*Direction*:
Copy out the data below word for word, from its first line through the line containing "Action: click(1430, 700)", including both of those lines.

*Material to process*:
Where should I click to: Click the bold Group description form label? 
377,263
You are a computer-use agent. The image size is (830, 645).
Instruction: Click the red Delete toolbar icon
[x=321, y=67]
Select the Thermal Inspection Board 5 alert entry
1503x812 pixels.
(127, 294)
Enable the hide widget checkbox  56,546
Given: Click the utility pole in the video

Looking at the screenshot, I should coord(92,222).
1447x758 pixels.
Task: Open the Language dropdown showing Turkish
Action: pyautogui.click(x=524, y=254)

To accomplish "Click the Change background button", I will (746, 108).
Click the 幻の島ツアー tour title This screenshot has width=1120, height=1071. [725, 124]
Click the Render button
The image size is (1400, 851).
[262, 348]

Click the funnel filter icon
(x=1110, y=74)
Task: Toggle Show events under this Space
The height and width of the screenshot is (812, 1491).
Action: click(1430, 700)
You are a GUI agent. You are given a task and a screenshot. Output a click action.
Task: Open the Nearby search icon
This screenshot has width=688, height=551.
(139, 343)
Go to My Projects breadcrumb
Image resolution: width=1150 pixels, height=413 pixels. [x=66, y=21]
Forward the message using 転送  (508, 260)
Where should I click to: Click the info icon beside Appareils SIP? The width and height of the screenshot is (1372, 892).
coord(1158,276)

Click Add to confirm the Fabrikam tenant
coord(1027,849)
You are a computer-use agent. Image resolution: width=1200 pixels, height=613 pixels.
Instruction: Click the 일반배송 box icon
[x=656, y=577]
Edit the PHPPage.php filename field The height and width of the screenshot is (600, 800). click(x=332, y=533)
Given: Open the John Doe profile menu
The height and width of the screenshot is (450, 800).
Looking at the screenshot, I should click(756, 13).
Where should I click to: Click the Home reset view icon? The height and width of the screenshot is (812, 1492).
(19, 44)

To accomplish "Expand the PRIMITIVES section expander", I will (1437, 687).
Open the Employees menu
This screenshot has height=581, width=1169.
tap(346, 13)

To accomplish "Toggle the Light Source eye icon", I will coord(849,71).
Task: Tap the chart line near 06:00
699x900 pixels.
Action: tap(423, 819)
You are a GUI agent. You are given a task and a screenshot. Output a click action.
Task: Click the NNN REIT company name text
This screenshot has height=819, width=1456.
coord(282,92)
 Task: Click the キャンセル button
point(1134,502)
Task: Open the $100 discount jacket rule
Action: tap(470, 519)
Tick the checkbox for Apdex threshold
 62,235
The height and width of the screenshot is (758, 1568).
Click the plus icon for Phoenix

*Output for this exercise*:
Where should I click to: Click the bold Group description form label? 
377,263
You are a computer-use agent. The image size is (830, 645).
Instruction: Click the red Delete toolbar icon
[x=321, y=67]
Select the Thermal Inspection Board 5 alert entry
1503x812 pixels.
(127, 294)
Enable the hide widget checkbox  56,546
Given: Click the utility pole in the video

Looking at the screenshot, I should coord(92,222).
1447x758 pixels.
Task: Open the Language dropdown showing Turkish
Action: pyautogui.click(x=524, y=254)

To accomplish "Click the Change background button", I will (746, 108).
Click the 幻の島ツアー tour title This screenshot has width=1120, height=1071. [725, 124]
Click the Render button
The image size is (1400, 851).
[262, 348]

Click the funnel filter icon
(x=1110, y=74)
Task: Toggle Show events under this Space
The height and width of the screenshot is (812, 1491).
Action: click(1430, 700)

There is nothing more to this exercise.